§ PROVIDED ENTRIES:

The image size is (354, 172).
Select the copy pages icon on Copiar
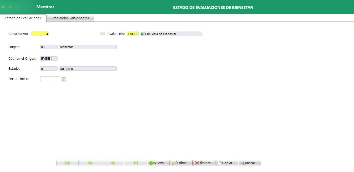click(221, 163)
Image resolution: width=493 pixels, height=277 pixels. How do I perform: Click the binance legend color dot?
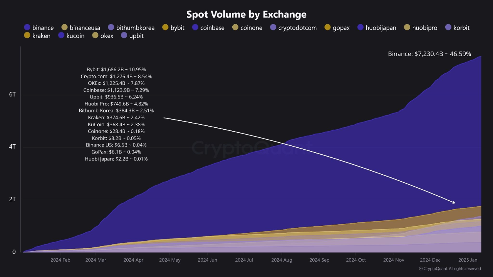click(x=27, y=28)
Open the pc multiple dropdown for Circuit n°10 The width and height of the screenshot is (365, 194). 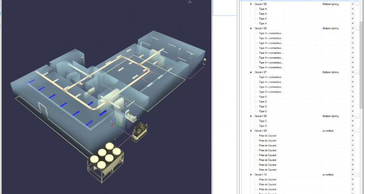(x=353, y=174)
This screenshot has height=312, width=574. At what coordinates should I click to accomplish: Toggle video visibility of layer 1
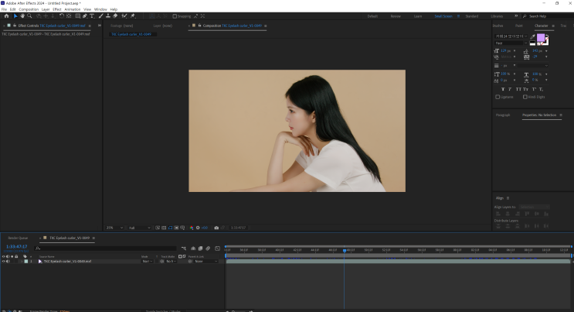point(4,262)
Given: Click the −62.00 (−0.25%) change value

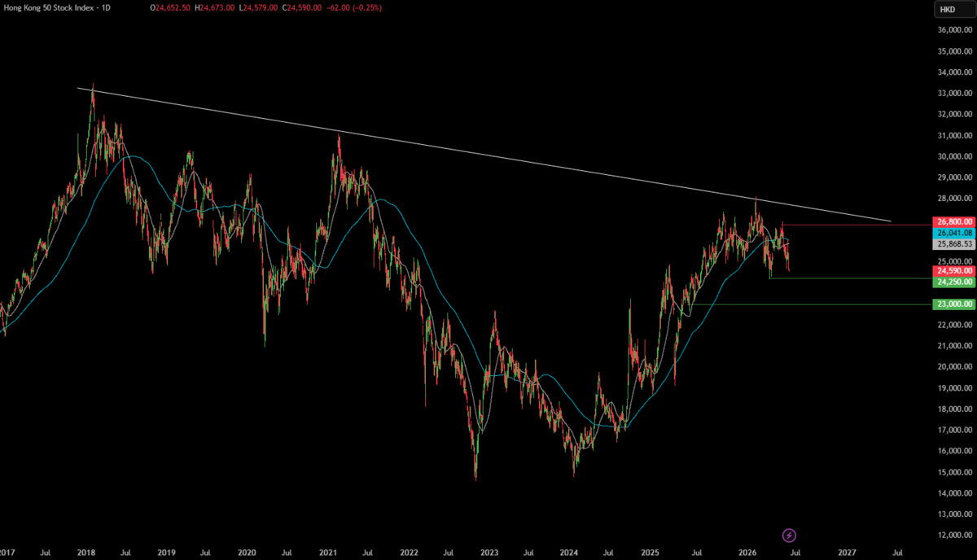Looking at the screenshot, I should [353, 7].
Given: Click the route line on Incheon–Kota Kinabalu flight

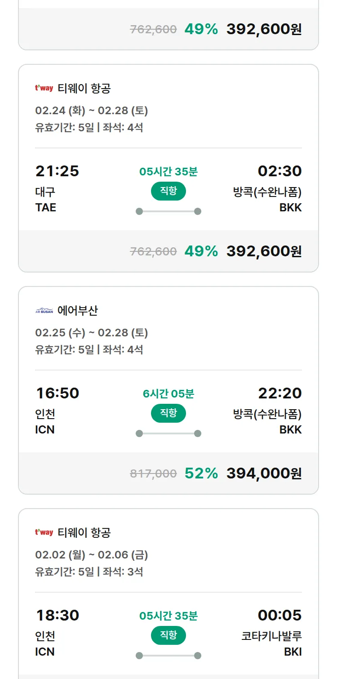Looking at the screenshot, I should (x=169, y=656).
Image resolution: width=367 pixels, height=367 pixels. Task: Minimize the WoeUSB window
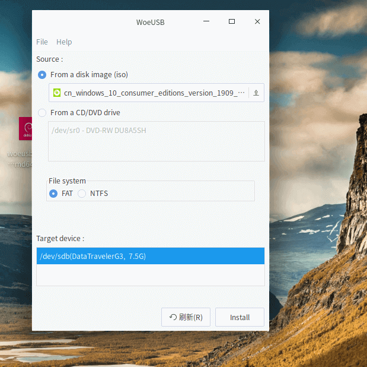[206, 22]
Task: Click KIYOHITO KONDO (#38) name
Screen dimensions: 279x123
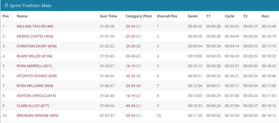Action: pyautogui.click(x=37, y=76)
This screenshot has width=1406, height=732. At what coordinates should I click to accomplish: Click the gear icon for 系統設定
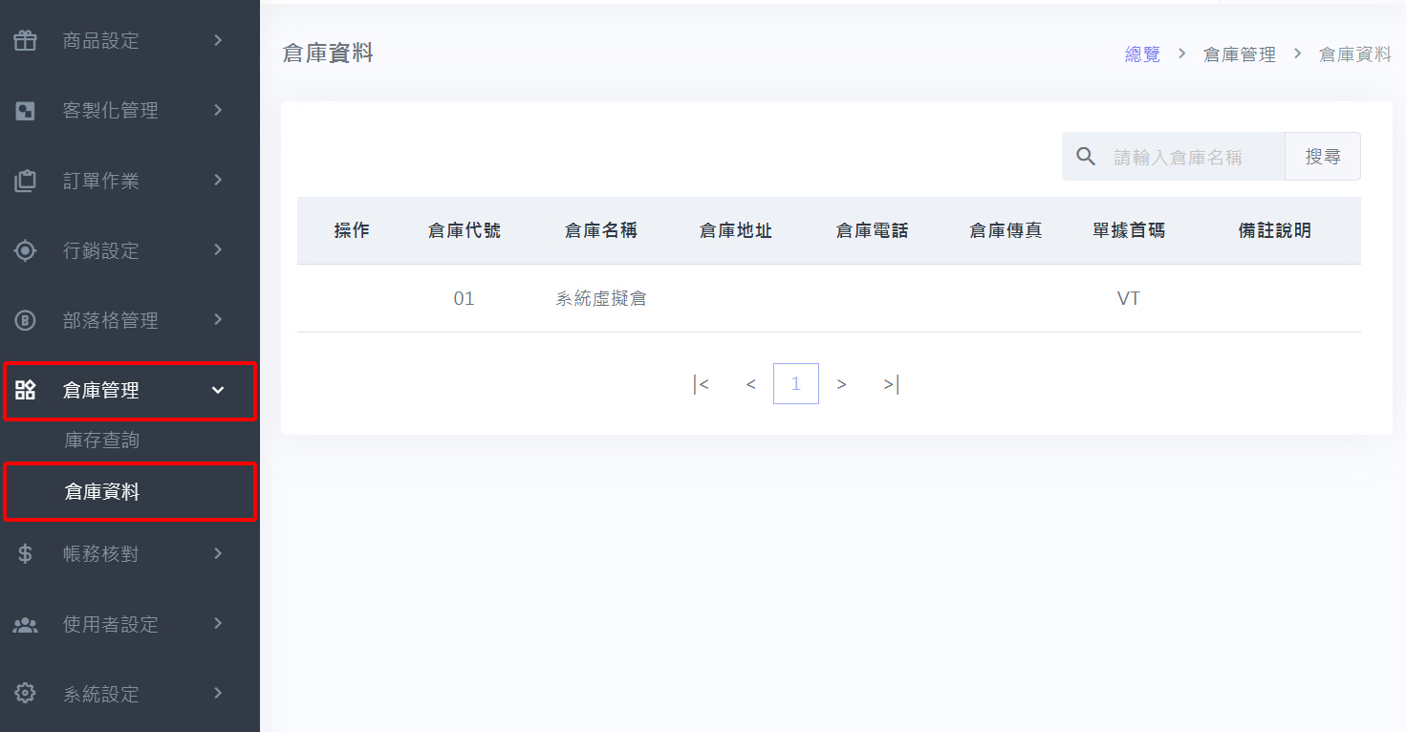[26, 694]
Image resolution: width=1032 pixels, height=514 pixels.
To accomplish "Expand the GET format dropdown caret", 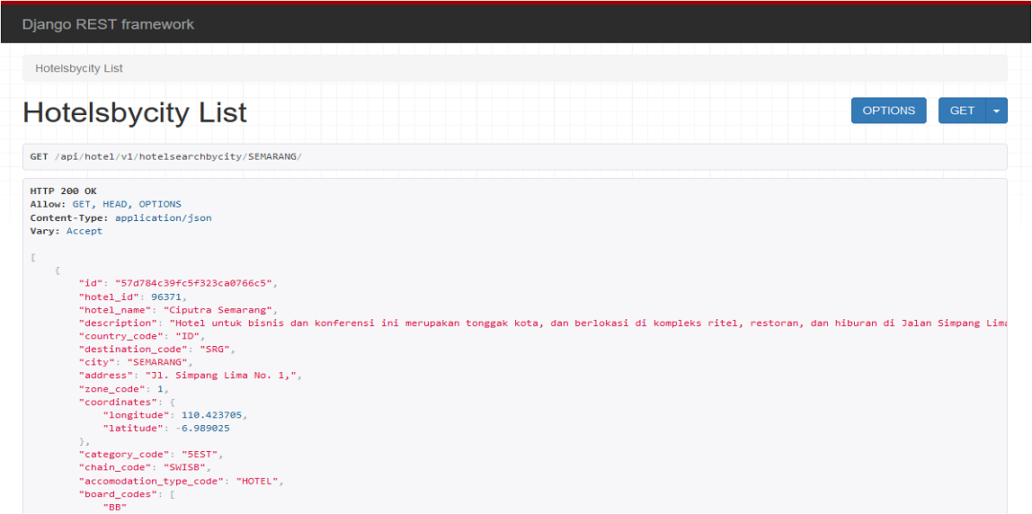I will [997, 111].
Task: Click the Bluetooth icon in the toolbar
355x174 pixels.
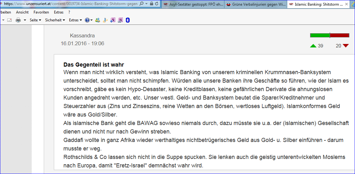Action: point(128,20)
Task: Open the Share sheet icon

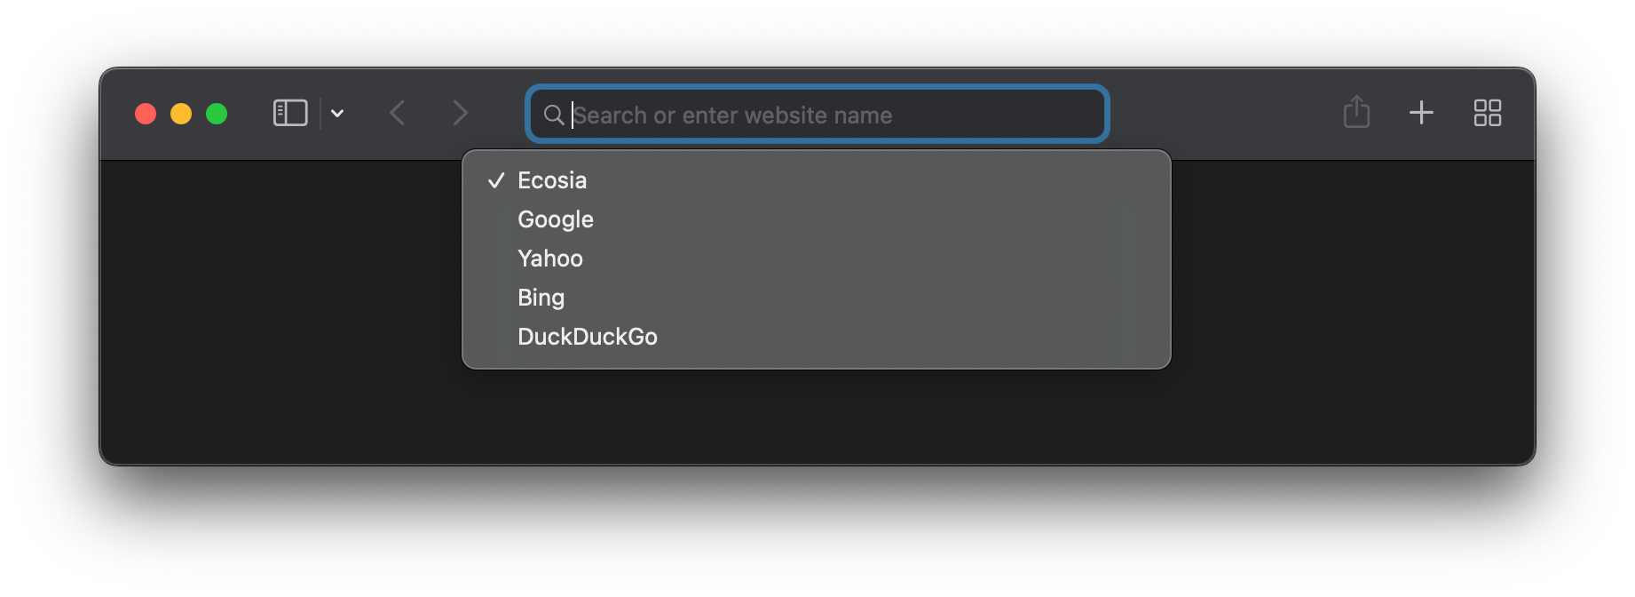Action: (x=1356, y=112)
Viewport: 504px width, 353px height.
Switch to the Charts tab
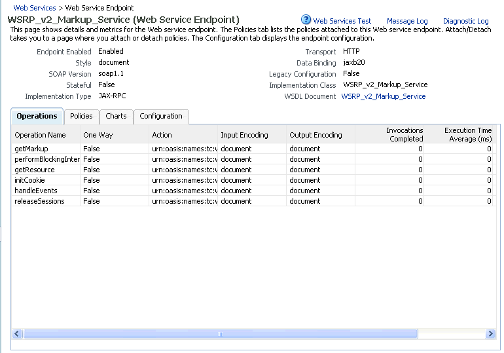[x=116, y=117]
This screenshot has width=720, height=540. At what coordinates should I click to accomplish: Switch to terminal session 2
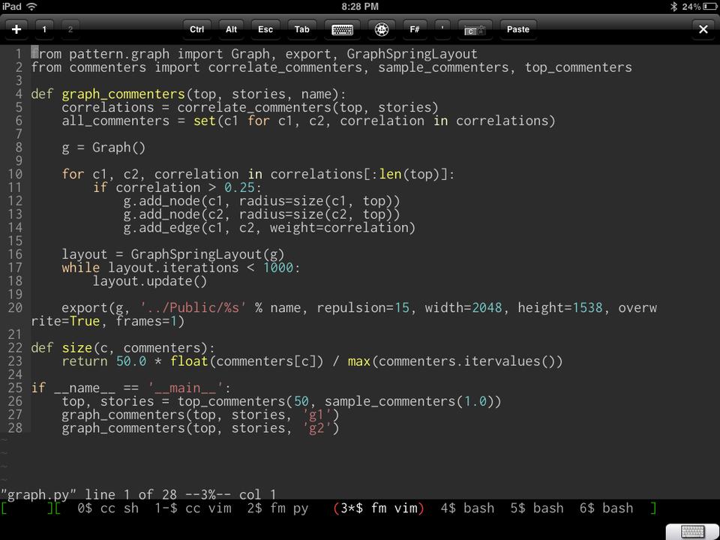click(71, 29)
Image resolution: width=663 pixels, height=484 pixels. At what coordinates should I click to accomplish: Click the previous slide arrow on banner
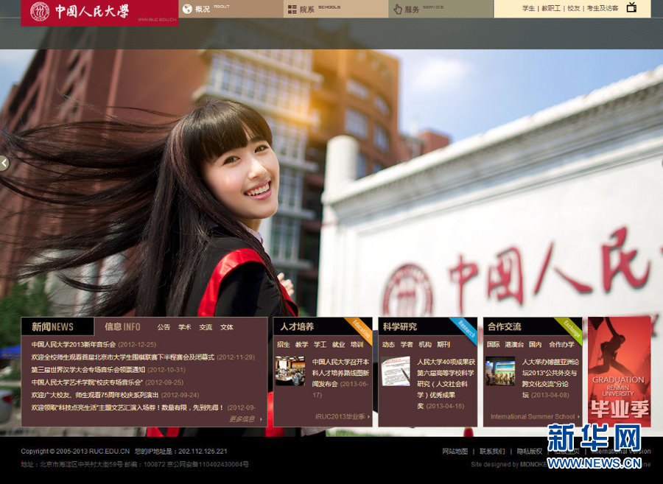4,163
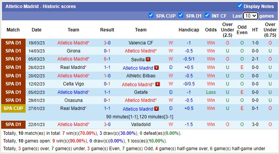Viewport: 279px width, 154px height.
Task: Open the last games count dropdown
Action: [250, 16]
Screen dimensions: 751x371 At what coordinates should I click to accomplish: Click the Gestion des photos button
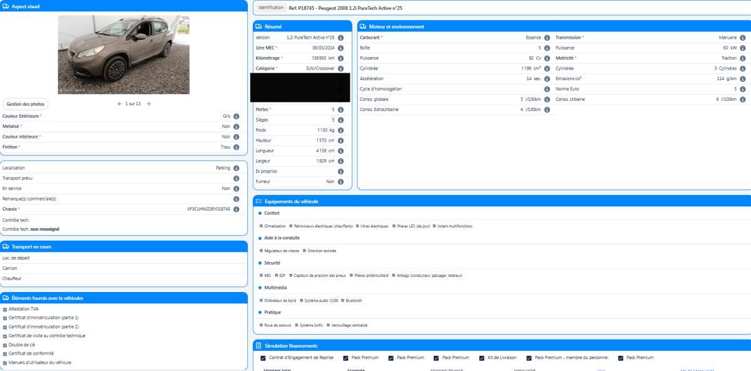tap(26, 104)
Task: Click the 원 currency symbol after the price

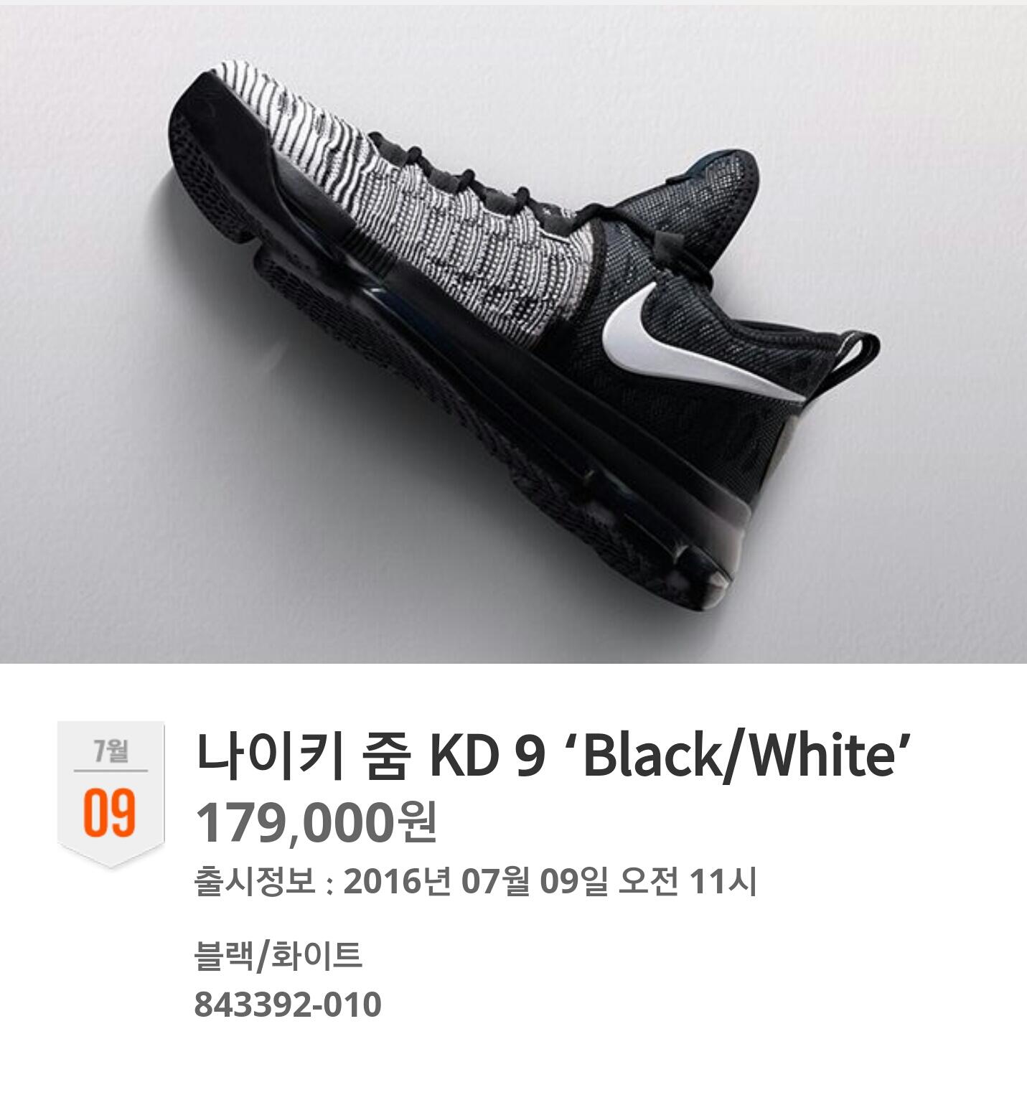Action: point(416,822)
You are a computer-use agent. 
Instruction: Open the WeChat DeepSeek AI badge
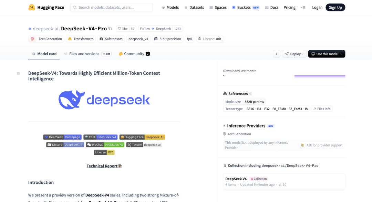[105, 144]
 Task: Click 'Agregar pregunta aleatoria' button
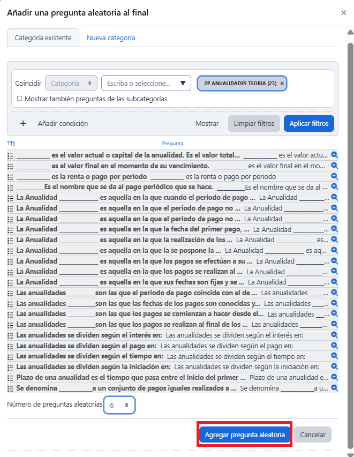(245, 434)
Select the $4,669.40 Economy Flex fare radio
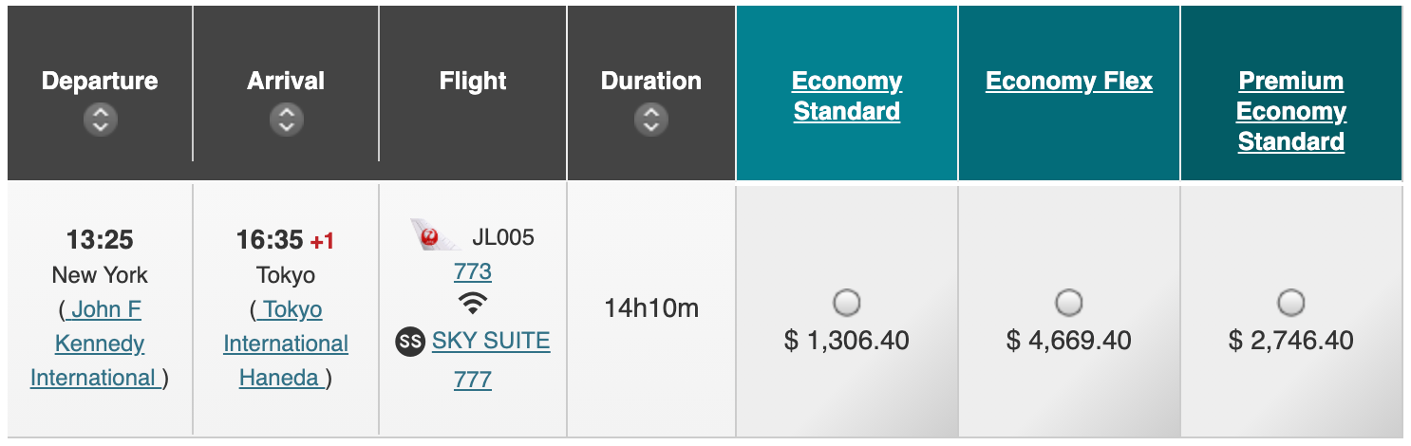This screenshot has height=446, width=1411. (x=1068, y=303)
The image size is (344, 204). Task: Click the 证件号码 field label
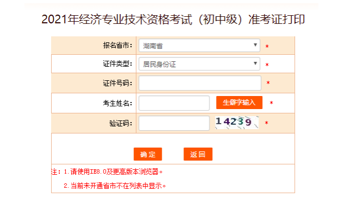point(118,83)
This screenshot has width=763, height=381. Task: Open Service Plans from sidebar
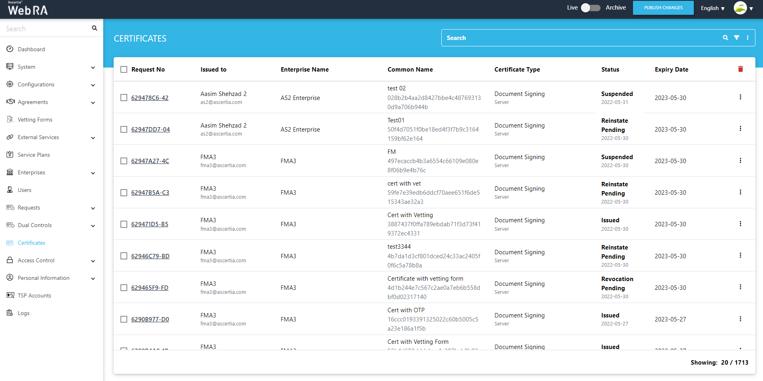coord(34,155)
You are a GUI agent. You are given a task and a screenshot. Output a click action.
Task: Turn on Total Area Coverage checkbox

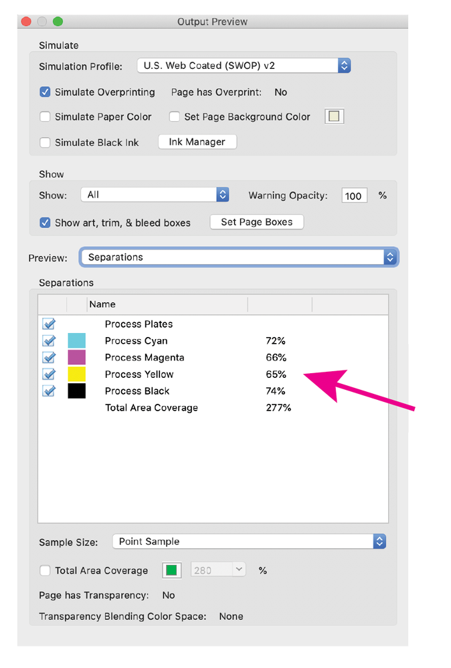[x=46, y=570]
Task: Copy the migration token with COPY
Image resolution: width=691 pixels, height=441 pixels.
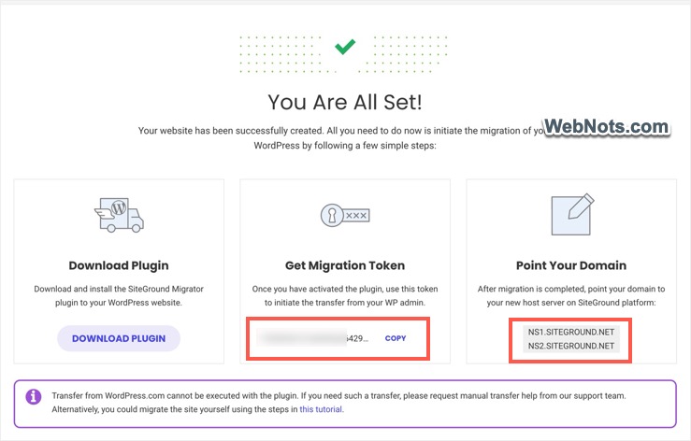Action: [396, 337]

§ DIRECTIONS FOR THIS TASK:
Starting at the line that holds "This screenshot has width=763, height=381.", write out every remaining line of the material above exactly as it appears. Pictures should not be copied.

§ OUTPUT BELOW:
This screenshot has width=763, height=381. Task: Open Service Plans from sidebar
coord(34,155)
You are a GUI agent. You are given a task and a screenshot. Output a click action.
Task: Turn on Total Area Coverage checkbox

[x=46, y=570]
Task: Copy the migration token with COPY
Image resolution: width=691 pixels, height=441 pixels.
Action: [396, 337]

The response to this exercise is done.